I agree about all of the solutions. There's plenty to learn from all of them, and from your articles exploring them.
Brian
This has been a great challenge, I have learned a great deal from other solutions (still have material to go through :-)).
Congrats to the winners and thanks Itzik for taking time to write about the problem in such way that encourages hands-on participation and a bit of competition.
I look forward to the next challenge!
Thanks Brian and Kamil!
Great series.
It seems strange you would include the INSERT into a temp table. Paul gets a boost simply by adding a TABLOCK but no-one else does??
I would think the fastest way to test this is to actually SELECT back to the client, then just discard the results (for example SSMS has a Discard Results option).
Thanks Charlie!
Every test has its flaws. Returning the result to the client and discarding results still involves the time it takes to send the results through the network. When Peter sent me the challenge originally, before we even thought of sharing it with everyone, he actually needed to write the result into a table. It was a regular table and not a temporary one, but we decided to simplify things a bit for the puzzle. The instruction was to write the result into a temporary table with no further info. This means that it was fair game for anyone to decide how to write to the temp table; be it INSERT SELECT, with or without the TABLOCK hint, or SELECT INTO. I basically ran the code that people sent me.

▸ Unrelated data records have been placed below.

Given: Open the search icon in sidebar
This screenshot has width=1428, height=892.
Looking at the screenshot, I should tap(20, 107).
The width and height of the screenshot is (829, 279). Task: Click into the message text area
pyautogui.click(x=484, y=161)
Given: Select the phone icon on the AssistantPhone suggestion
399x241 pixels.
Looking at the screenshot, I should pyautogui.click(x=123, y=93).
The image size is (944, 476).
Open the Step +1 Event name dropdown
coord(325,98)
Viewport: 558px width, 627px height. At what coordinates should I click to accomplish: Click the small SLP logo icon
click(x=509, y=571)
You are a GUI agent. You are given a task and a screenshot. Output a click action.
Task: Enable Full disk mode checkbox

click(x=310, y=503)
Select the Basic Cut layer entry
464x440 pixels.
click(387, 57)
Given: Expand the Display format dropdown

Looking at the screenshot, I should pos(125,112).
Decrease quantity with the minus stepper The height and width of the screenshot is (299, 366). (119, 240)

Paul got a performance boost with his TABLOCK hint simply because he was the only one who included it in his solution. :) A couple of us used a SELECT INTO and not INSERT SELECT.
Thank you for the problem and the solutions! They were very educational.
Have you considered another round to update these solutions to support sorting by something other than the ID? Matching the smallest demand quantities to the largest supply quantities for instance. It would be interesting to see the performance implications of different techniques used for achieving the sort.
Thanks Brian!
There are all sorts of variations to the original problem that could indeed be very interesting to test.